TEXTO PROPORCIONADO>

****************************************

“Me gustaba mucho cuando venían visitas a la casa porque eso significaba convivir, hablar en voz alta, algo diferente al silencio que había siempre en casa”. Esa línea quedó resonando en mí cuando salí del documental Rotacismo, de Ricardo Ruales. Entre muchas escenas que me atraparon: <<la tierna aparición de su sobrina recordándole cuánto lo quiere, el proceso de terapia de lenguaje que empezó a los 24 años>>, que alguien podría pensar que comenzó tarde, pero yo siento que lo hizo justo en el momento en que estaba listo; lo que más me atrapó fue lo familiar.
Conecté profundamente con ese aspecto porque, como Ricardo, vengo de una familia tranquila, callada, católica y conservadora. Ese miedo que él sentía al no saber cómo enfrentar a su madre, porque intuía que se terminarían las noches de juegos de cartas o de amasar pan juntos si ella no lo aceptaba, también lo he sentido. Al ver su resiliencia me di cuenta de algo: esos miedos que parecían inquebrantables en realidad no son tan definitivos. Cuando uno se atreve a enfrentarlos, descubre que esos momentos familiares no necesariamente desaparecen.
Esa identificación se hizo aún más fuerte cuando pensé en la cercanía geográfica —Ricardo está a solo 45 minutos en avión y ocho horas en bus de mi ciudad—, pero parecía que compartíamos el mismo entorno familiar, las mismas dudas sobre identidad y sobre qué está “bien” o “mal”. El documental, en ese sentido, se vuelve un espejo cercano, incluso incómodo, porque lo personal que expone Ricardo resuena en lo personal que llevamos dentro.

****************************************

DATOS PROPORCIONADOS>

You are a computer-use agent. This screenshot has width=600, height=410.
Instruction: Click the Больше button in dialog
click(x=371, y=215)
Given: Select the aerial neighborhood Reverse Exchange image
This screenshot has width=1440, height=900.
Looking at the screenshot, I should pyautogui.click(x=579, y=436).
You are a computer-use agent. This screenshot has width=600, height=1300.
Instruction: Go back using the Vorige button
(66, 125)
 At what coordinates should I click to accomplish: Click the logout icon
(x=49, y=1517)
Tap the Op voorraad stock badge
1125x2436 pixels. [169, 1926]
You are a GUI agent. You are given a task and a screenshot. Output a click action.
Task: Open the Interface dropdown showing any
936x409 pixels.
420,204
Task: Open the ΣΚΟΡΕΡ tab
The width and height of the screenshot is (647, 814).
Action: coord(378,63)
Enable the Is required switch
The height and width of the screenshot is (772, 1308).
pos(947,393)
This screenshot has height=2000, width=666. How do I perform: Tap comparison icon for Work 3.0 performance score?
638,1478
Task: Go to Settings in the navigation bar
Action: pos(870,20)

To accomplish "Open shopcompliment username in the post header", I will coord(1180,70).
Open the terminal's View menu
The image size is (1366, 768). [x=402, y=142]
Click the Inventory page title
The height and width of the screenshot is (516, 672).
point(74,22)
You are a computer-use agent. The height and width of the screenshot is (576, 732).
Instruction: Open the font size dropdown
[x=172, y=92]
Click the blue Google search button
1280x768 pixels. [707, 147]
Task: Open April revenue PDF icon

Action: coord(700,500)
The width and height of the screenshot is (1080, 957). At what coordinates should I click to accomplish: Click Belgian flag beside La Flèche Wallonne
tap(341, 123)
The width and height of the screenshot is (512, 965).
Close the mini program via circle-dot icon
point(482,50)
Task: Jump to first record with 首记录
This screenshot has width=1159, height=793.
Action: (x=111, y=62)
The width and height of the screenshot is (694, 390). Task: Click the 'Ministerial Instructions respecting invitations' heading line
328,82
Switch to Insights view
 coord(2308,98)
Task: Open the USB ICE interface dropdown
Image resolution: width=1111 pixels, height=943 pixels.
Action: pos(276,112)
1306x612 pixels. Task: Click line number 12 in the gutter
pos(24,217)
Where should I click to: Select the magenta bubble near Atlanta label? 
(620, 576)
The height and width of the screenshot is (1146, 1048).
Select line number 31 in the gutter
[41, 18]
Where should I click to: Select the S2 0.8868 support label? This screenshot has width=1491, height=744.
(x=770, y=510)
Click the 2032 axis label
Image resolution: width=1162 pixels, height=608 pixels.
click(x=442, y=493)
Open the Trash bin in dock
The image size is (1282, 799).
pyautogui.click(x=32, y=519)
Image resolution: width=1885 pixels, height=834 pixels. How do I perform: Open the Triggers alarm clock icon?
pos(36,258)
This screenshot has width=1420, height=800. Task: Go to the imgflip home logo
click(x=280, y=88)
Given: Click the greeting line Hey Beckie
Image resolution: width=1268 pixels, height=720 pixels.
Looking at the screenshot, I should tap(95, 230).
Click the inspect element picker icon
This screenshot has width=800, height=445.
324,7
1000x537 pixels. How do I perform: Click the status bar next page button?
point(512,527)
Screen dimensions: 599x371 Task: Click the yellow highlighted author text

****************************************

CONSIGNA> Prosiga el texto sobre el documental Rotacismo a partir de su última oración. Los registros constituyen un material aparte, independiente del texto.

RESULTADO DEL EJERCICIO>
Otra escena que me marcó fue la del padre sentado en la mesa, en silencio, durante lo que parecen dos minutos, aunque se sienten eternos. El comedor como espacio de familiaridad, como invitación a sentarme también yo en esa mesa. Pensé varias veces que el director cortaría, porque aparentemente “no pasaba nada”. Sin embargo, lo que ocurría era esencial: una comunicación sutil entre padre e hijo que se quieren, que comparten una misma condición, pero para quienes hablar resulta complejo.
En ese silencio, yo esperaba un cierre abrupto, pero no ocurrió. El papá simplemente terminó de desayunar, dijo “gracias” y se levantó. Ese gesto mínimo fue un recordatorio de que estaba viendo un documental-ensayo, un género que permite habitar los silencios y no apurarlos. En un filme tan íntimo como Rotacismo, esa pausa no es un vacío: es la respuesta. Es el espacio donde se encuentra la voz, la identidad y, finalmente, la aceptación.
Algunos espectadores sintieron que el documental no respondía del todo a la pregunta sobre la identidad. Yo creo lo contrario: respondió a la más importante, la de la aceptación. Y lo hizo desde la honestidad de lo cotidiano, con la fuerza de los silencios y la ternura de lo familiar.